[Raw records]
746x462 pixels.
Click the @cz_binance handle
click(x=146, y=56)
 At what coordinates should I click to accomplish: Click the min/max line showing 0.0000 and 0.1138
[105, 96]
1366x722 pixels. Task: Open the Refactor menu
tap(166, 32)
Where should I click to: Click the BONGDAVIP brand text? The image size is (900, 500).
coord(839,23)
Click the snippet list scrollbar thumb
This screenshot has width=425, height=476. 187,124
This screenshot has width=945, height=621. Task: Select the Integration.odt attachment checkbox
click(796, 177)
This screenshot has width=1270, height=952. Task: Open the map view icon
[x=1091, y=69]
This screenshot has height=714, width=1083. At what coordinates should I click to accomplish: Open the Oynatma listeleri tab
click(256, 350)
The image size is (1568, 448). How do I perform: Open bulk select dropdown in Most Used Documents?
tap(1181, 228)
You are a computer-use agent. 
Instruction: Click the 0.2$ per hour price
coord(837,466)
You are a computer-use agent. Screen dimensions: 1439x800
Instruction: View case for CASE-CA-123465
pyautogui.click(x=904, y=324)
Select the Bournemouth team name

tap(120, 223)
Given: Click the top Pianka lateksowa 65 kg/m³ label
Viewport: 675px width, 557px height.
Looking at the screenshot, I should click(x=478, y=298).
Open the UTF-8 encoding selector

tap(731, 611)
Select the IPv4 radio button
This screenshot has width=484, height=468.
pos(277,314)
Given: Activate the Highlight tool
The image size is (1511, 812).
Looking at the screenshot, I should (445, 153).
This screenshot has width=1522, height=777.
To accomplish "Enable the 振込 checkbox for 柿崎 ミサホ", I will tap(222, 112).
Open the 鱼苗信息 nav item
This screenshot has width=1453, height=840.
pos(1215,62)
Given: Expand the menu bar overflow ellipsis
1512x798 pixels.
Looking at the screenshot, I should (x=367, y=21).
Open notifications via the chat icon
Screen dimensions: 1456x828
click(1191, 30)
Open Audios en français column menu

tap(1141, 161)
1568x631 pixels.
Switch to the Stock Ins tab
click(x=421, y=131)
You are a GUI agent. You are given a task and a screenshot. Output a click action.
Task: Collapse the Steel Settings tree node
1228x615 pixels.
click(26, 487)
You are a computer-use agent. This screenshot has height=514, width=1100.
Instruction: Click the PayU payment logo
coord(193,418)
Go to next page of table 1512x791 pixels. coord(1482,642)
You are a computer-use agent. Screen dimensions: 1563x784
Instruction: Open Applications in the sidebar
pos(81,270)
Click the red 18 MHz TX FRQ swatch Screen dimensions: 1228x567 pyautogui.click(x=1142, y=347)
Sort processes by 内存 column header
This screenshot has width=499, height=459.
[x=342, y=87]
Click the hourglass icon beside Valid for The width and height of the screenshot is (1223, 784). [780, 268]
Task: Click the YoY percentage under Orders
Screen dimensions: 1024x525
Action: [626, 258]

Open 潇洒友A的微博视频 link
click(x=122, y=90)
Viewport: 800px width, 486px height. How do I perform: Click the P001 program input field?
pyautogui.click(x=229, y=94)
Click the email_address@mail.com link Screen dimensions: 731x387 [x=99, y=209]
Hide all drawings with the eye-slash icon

__WHAT YOU ARE ASKED TO DO__:
Please render the material between the lines holding "Select the IPv4 radio button" and "Looking at the screenshot, I should (445, 153).", inclusive, as a two-column CSV with the headers instruction and answer. Give one row per instruction, put each value in a single quoted field, and turn any line breaks into spaces.

__ANSWER IN FULL__:
instruction,answer
"Select the IPv4 radio button This screenshot has width=484, height=468.","pos(277,314)"
"Given: Activate the Highlight tool The image size is (1511, 812).","Looking at the screenshot, I should (445, 153)."